* [Saved data entries]:

----

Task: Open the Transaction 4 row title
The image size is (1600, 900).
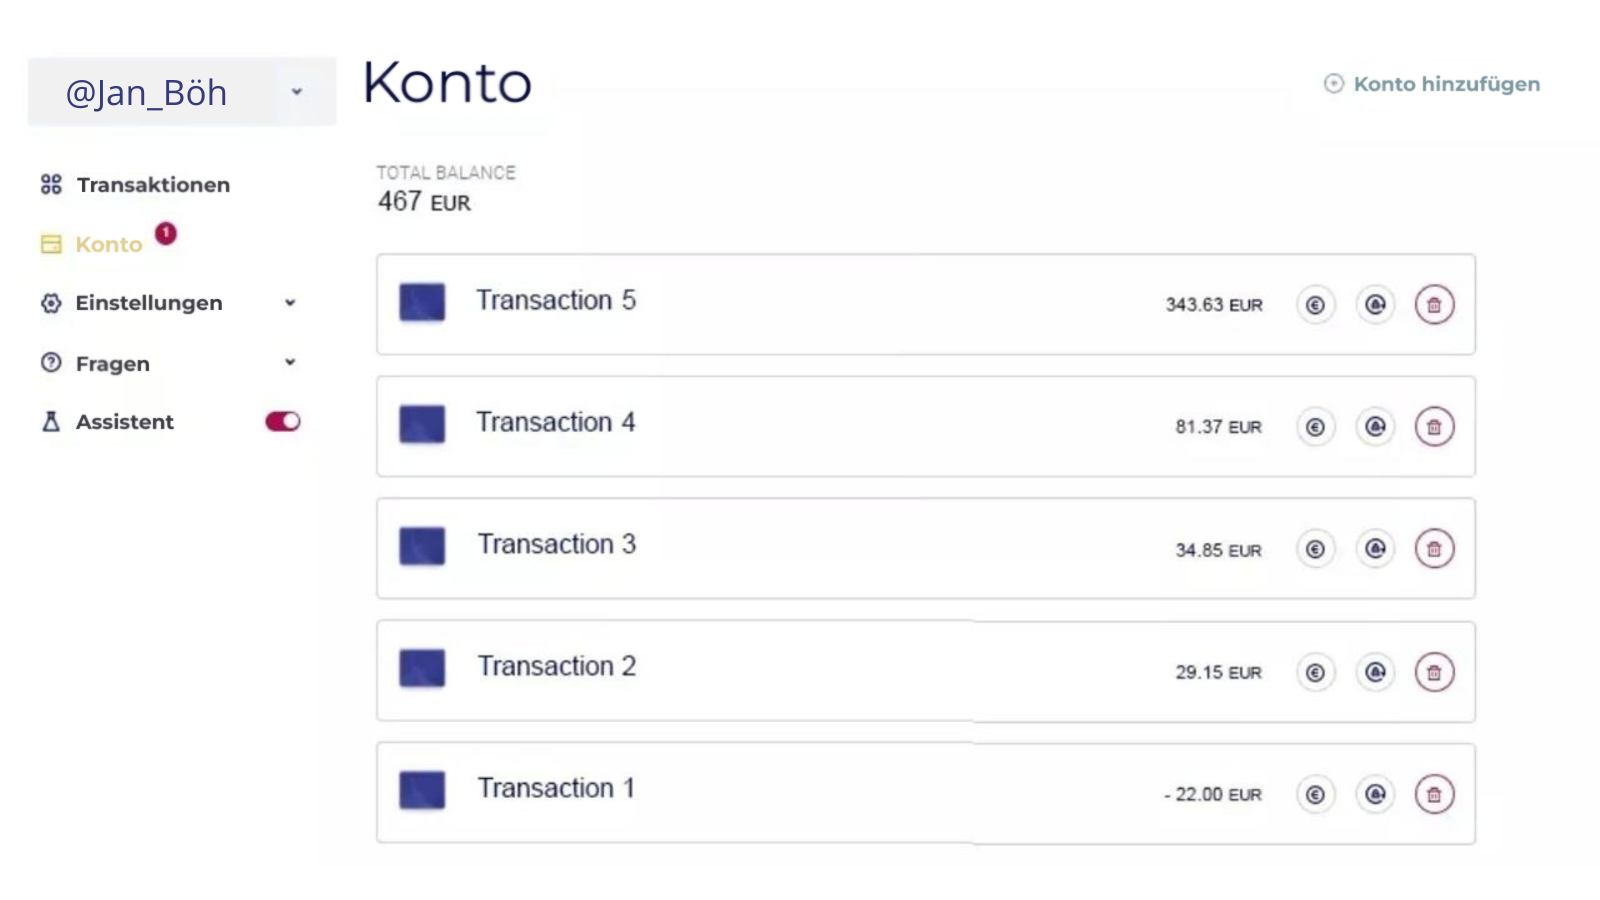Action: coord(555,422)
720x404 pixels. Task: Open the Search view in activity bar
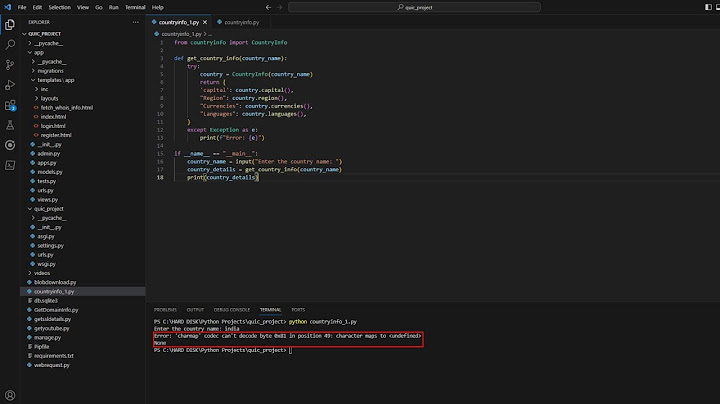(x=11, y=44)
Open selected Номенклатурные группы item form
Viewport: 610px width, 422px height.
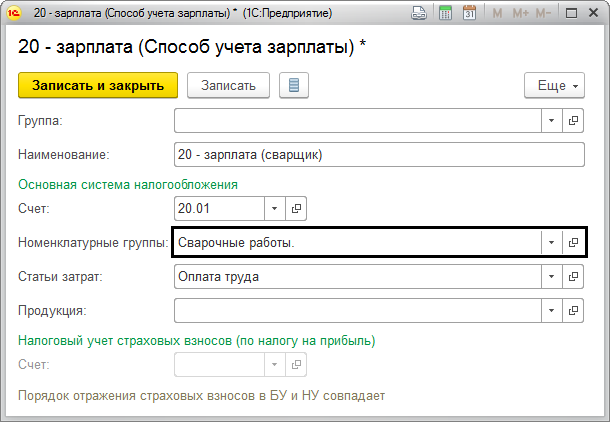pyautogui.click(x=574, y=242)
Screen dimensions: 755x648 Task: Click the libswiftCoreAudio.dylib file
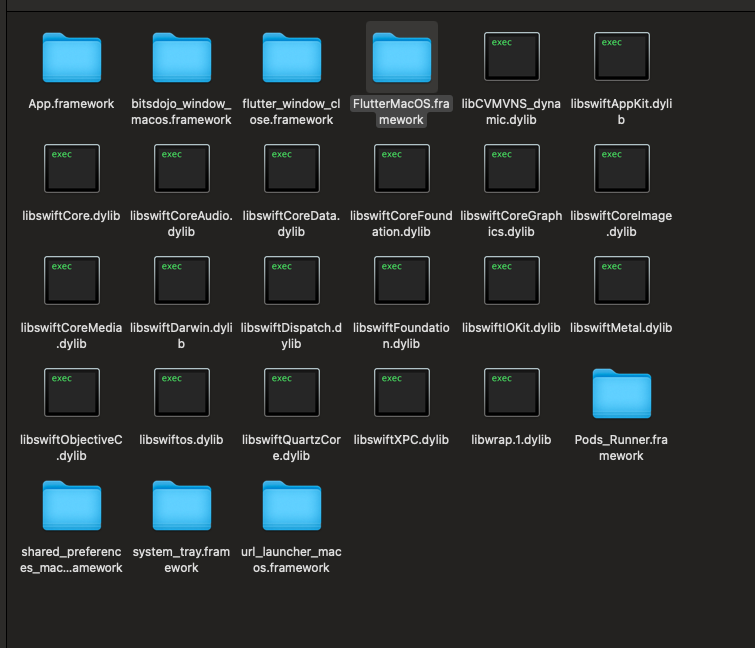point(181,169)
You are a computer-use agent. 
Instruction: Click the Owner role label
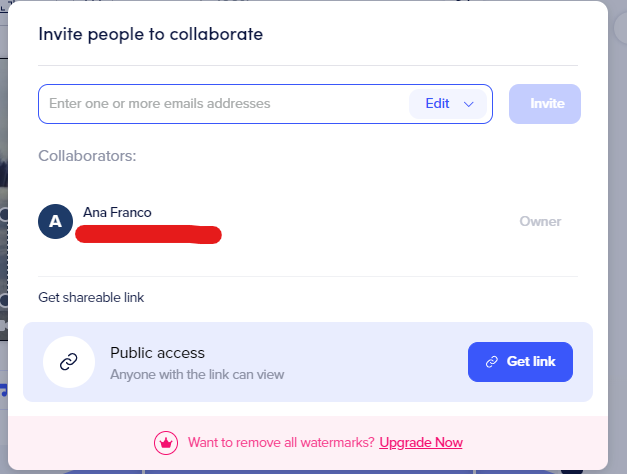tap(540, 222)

----

* [Required work]: Because pictures are not wanted, give every entry above again exactly without them.

* [Solution to the problem]:
Task: Open the Transaction 4 row title
The image size is (1600, 900).
Action: coord(555,422)
720x404 pixels. Task: Open the Search view in activity bar
(x=11, y=44)
Open selected Номенклатурные группы item form
Viewport: 610px width, 422px height.
pyautogui.click(x=574, y=242)
Screen dimensions: 755x648 Task: Click the libswiftCoreAudio.dylib file
point(181,169)
You are a computer-use agent. 
Instruction: Click the Owner role label
tap(540, 222)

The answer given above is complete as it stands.